The Atlanta Falcons sat safe with a 95% chance or better to win the Super Bowl for almost two straight quarters, from about 5 minutes left in the 2nd quarter to about 5 minutes left in the 4th quarter. And yet, somehow, despite going all the way up to a 99.9% chance of winning, the Patriots still pulled it out.
To put this in perspective, what this means is that if you were to rewind the game back to that point of 99.9% certainty – 2:05 left in the 3rd quarter, the Patriots down 28–9 – and then you were to do it over and play the game out 1000 times, 999 times out of 1000 the Falcons would have been able to hang on and win.
But despite the statistical improbability of a 25-point comeback in a Super Bowl (where the biggest comeback heretofore had been only 10 points), for Patriots fans, it’s possible that even this improbable outcome has felt fated for over two years now.
Specifically, we’re thinking about Robert Kraft’s remarks from the podium after the game, where he took blatant shots at the commissioner Roger Goodell despite having received the Lombardi Trophy from his hands only seconds earlier.
In his time in front of the microphone, Kraft specifically mentioned the absence of Tom Brady for the first four games of the season. He even piled on an additional, thickly tongue-in-cheek remark in reference to Deflategate, saying that “A lot has transpired over the last two years, and I don’t think that needs any explanation.”
The simplest explanation it that, in a rather twisted way, everybody wins.
For New England fans, they can finally put to rest their feud with the commissioner and their bitterness over Brady’s suspension. They have had their revenge, and now everything can return to business as usual. One could even reach farther back and say that with the , the football gods have finally restored balance to the Patriots’ Super Bowl fortunes, after the Pats were on the short end of the stick when the ruined their chances for a perfect season.

* REQUIREMENT A *
In the Super Bowl comeback article, reproduce the text from "The simplest explanation" up to and including "a perfect season.".
* REQUIREMENT B *
According to the Super Bowl comeback article, how many points was the biggest Super Bowl comeback before this game?

* DATA RECORDS *
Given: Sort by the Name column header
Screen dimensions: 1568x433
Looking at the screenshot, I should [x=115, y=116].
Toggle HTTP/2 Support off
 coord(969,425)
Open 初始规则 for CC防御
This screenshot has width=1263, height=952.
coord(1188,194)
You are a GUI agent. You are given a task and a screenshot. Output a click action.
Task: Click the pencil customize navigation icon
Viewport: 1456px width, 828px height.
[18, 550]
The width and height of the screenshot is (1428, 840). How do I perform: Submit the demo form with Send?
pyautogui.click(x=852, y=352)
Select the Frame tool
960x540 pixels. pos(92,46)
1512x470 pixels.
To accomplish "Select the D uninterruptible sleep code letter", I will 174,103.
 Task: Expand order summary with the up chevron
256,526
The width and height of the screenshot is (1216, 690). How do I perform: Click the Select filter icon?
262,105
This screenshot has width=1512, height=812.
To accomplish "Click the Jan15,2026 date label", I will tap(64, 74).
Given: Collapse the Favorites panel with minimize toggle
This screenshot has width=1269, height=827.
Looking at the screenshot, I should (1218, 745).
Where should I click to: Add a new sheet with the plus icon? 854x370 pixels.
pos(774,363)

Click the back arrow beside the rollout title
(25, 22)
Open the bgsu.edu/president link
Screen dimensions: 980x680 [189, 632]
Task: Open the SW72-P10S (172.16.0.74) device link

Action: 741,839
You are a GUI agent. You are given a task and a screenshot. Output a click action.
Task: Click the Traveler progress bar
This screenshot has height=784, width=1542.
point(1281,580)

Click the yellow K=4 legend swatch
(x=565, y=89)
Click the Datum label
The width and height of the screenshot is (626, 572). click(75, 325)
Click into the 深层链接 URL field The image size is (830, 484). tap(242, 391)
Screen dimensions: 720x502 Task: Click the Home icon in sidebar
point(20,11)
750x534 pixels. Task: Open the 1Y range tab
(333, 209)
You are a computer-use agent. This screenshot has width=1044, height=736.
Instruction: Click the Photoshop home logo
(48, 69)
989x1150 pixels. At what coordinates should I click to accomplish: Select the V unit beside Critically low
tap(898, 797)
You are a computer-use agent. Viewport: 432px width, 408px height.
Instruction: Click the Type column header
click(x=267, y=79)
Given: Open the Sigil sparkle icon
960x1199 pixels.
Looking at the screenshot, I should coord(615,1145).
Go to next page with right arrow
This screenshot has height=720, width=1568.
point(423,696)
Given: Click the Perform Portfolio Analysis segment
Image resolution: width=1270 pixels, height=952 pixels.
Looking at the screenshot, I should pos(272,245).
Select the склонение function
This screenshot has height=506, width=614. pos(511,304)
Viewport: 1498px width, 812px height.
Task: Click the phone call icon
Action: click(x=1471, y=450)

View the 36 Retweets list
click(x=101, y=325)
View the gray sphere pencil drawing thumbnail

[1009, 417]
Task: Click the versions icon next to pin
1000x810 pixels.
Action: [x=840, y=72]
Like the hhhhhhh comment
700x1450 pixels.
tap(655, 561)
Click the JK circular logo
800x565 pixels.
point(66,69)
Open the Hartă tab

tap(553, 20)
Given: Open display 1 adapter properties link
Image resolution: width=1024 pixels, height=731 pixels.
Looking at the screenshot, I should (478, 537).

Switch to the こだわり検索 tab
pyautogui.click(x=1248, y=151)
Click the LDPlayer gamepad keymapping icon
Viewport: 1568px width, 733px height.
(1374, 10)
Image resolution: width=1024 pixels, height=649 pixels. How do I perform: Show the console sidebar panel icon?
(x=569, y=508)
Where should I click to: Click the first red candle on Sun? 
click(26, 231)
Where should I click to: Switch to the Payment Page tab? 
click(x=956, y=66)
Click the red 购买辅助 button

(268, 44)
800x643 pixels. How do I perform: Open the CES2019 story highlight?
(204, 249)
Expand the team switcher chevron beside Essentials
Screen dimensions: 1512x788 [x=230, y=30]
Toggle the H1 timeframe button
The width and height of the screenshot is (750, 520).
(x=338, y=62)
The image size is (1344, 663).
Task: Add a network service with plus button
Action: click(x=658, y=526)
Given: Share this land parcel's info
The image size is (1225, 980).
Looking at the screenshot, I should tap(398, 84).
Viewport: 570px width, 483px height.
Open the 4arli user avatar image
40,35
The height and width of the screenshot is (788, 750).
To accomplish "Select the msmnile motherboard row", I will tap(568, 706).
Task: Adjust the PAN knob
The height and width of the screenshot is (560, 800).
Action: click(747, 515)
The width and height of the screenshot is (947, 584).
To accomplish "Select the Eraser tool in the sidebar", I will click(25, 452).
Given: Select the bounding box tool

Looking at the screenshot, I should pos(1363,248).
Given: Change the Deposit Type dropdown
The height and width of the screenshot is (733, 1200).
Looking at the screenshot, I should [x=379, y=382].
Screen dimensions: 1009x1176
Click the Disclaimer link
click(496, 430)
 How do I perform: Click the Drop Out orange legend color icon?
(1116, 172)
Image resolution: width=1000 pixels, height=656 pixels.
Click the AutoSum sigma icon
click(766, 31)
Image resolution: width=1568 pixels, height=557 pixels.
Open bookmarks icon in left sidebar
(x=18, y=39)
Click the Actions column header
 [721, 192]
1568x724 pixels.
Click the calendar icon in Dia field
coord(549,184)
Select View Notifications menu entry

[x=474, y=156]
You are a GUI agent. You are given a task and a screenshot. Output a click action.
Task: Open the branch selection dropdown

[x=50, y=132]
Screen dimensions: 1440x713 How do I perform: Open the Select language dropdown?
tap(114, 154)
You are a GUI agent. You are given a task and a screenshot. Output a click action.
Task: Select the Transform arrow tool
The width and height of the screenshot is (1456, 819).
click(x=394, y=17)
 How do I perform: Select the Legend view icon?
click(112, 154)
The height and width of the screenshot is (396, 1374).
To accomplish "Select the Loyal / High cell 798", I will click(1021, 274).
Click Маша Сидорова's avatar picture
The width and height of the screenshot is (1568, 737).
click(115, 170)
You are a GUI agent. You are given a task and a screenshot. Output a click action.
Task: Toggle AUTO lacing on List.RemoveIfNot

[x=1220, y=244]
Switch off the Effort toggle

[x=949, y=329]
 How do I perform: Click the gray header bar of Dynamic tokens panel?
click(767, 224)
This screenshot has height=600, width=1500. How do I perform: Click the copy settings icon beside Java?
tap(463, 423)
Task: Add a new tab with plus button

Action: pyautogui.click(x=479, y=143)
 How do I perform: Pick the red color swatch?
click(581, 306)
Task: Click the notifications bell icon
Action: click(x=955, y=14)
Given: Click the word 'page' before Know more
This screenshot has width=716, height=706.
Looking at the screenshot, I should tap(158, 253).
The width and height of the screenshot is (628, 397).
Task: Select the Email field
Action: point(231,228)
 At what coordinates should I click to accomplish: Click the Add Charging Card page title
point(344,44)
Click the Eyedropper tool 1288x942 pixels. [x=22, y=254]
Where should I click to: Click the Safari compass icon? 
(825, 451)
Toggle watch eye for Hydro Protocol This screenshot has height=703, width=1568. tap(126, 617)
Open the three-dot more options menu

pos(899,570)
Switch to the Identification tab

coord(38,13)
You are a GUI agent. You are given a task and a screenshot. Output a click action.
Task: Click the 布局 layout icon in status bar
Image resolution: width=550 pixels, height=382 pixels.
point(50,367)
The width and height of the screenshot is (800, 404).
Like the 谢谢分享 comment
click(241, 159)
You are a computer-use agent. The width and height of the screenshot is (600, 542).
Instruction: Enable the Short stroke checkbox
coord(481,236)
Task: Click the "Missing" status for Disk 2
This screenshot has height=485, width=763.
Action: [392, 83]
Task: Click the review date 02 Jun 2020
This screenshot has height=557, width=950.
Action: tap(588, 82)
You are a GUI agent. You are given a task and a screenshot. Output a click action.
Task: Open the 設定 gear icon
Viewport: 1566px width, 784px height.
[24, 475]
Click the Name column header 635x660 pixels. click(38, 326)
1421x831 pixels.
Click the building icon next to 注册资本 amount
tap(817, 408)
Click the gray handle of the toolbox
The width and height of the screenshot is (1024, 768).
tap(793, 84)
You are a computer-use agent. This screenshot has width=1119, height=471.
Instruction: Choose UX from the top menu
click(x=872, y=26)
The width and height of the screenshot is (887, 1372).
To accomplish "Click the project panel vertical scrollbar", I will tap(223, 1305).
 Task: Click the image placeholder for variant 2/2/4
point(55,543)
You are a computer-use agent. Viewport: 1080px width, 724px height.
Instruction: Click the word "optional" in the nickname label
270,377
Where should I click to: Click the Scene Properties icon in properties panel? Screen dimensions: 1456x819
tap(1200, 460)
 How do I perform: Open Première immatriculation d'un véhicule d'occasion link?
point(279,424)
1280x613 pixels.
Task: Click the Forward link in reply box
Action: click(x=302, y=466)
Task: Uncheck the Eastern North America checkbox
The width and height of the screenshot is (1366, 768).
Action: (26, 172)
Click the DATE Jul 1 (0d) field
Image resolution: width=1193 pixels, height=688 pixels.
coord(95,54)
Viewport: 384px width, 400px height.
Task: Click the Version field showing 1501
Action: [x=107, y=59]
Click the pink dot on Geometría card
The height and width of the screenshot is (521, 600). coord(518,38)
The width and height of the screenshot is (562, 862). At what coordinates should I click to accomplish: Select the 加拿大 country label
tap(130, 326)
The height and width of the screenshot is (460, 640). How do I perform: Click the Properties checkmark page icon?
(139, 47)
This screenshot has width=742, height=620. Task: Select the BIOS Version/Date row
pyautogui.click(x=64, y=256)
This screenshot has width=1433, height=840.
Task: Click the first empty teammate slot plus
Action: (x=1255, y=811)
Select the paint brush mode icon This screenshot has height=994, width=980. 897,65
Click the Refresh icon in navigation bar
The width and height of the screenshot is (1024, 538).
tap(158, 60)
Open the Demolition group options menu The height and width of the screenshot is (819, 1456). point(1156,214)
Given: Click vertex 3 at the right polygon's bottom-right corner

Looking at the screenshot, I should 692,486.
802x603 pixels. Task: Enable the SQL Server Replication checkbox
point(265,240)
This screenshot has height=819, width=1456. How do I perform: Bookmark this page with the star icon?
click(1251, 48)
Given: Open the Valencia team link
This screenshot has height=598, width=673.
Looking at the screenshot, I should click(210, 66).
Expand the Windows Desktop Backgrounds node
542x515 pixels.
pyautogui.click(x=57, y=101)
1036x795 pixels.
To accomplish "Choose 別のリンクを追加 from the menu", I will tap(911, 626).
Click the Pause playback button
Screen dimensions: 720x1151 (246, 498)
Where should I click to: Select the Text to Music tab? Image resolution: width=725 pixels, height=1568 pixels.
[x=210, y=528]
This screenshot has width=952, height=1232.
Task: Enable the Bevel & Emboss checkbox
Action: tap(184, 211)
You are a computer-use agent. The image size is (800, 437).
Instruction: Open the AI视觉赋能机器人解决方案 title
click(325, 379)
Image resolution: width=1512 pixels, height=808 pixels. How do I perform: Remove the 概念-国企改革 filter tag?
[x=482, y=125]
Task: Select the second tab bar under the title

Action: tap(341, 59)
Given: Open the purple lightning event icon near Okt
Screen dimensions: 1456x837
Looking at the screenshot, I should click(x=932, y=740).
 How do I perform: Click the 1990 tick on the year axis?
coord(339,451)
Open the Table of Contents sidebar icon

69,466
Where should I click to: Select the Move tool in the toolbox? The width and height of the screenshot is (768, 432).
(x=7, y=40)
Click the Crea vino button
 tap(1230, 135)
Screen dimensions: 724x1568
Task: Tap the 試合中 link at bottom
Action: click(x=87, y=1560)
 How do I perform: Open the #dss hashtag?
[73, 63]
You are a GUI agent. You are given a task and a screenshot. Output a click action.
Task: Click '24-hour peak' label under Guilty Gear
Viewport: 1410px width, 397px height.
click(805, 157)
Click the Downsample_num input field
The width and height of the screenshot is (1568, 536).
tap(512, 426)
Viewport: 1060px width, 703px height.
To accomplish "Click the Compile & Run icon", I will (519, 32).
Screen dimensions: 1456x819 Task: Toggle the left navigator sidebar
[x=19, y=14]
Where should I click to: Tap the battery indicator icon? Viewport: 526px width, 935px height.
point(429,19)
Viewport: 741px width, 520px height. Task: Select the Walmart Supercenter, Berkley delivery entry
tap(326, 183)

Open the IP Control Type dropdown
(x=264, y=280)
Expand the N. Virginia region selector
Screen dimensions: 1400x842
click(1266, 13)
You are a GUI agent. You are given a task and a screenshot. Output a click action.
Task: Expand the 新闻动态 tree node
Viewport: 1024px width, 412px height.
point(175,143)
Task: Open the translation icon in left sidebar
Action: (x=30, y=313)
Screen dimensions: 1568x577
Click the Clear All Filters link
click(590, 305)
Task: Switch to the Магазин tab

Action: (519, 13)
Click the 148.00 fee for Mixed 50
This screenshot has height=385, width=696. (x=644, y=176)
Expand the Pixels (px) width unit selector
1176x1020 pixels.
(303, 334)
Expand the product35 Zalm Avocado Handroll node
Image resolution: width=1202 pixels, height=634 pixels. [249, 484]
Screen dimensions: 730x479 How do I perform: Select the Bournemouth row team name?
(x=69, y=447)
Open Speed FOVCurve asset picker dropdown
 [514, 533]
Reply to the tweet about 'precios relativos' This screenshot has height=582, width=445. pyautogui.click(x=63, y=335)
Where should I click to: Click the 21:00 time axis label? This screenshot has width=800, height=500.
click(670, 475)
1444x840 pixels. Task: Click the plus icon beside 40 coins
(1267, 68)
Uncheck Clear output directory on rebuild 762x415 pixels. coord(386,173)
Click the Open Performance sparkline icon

* SOLUTION A *
The simplest explanation it that, in a rather twisted way, everybody wins.
For New England fans, they can finally put to rest their feud with the commissioner and their bitterness over Brady’s suspension. They have had their revenge, and now everything can return to business as usual. One could even reach farther back and say that with the , the football gods have finally restored balance to the Patriots’ Super Bowl fortunes, after the Pats were on the short end of the stick when the ruined their chances for a perfect season.

* SOLUTION B *
10 points